> Exercises
(A) Using the Cloud SQL page below, explain why Cloud SQL lets users view and analyze data from disparate data stores seamlessly. Answer in one to three sentences.
(B) According to the Cloud SQL page below, what does an external table identify and describe?

> Supplied passage

Using Cloud SQL with Big Data
You can use Oracle Cloud SQL with Oracle Big Data.
Cloud SQL is not included with Big Data. You must pay an extra fee for use of Cloud SQL. See Adding Cloud SQL.
Cloud SQL Overview
Oracle Cloud SQL supports queries against non-relational data stored in multiple big data sources, including Apache Hive, HDFS, Oracle NoSQL Database, Apache Kafka, Apache HBase, and other object stores (Oracle Object Store and S3). It enables unified query for distributed data and therefore the ability to view and analyze data from disparate data stores seamlessly, as if it were all stored in an Oracle database.
Cloud SQL provides a Query Server that enables you to execute complex Oracle SQL statements against data in the Hadoop ecosystem, either manually or through your applications.
Cloud SQL provides enhancements to Oracle external tables that are specially
designed for scale-out processing. An external table is an Oracle Database object
that identifies and describes the location of data outside of a database. You can
query an external table using the same SQL SELECT
syntax that you
use for any other database tables.

> Data shown
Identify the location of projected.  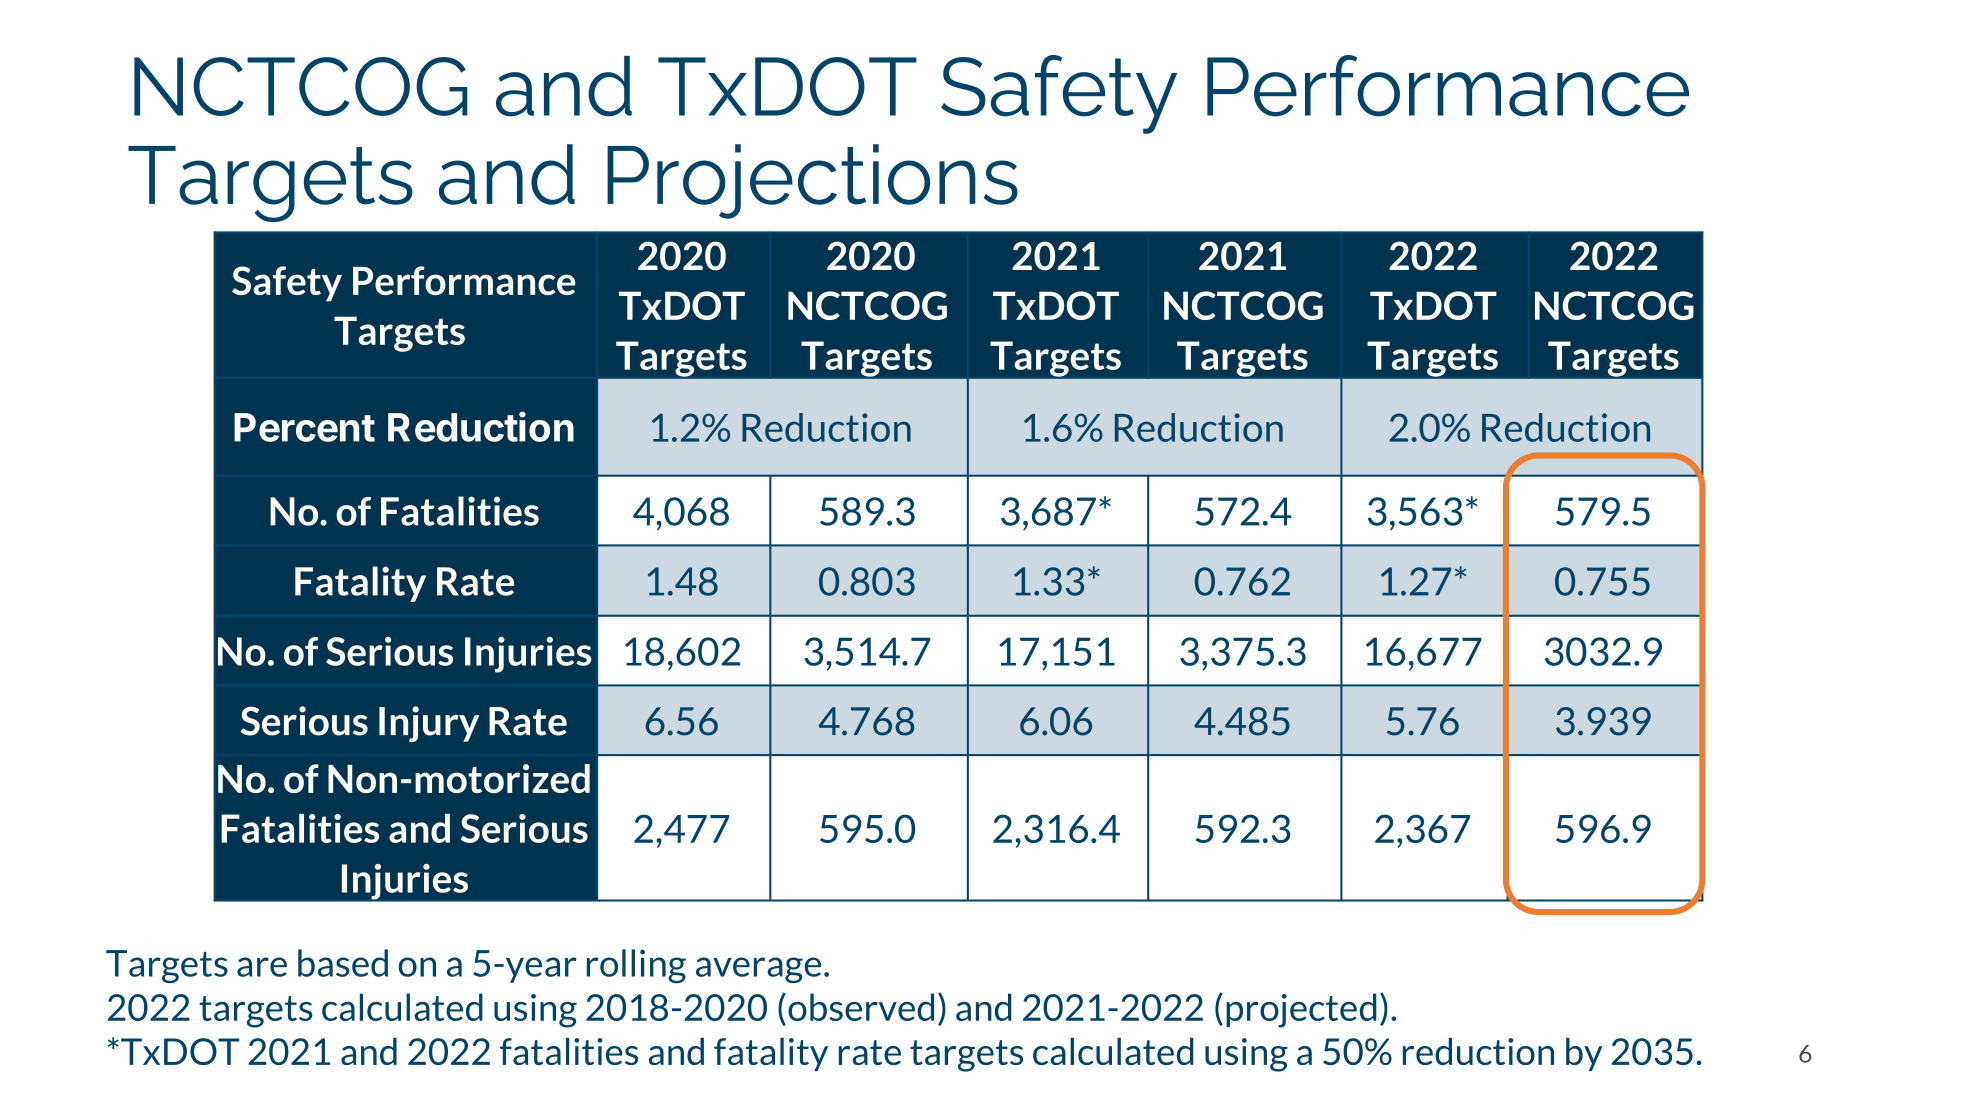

> Problem solutions
(A) Cloud SQL supports queries against non-relational data held in multiple big data sources, such as Apache Hive, HDFS, Oracle NoSQL Database, Apache Kafka, Apache HBase, and object stores. Because it offers unified query for this distributed data, users can view and analyze it as if it were all stored in an Oracle database.

(B) The location of data outside of a database.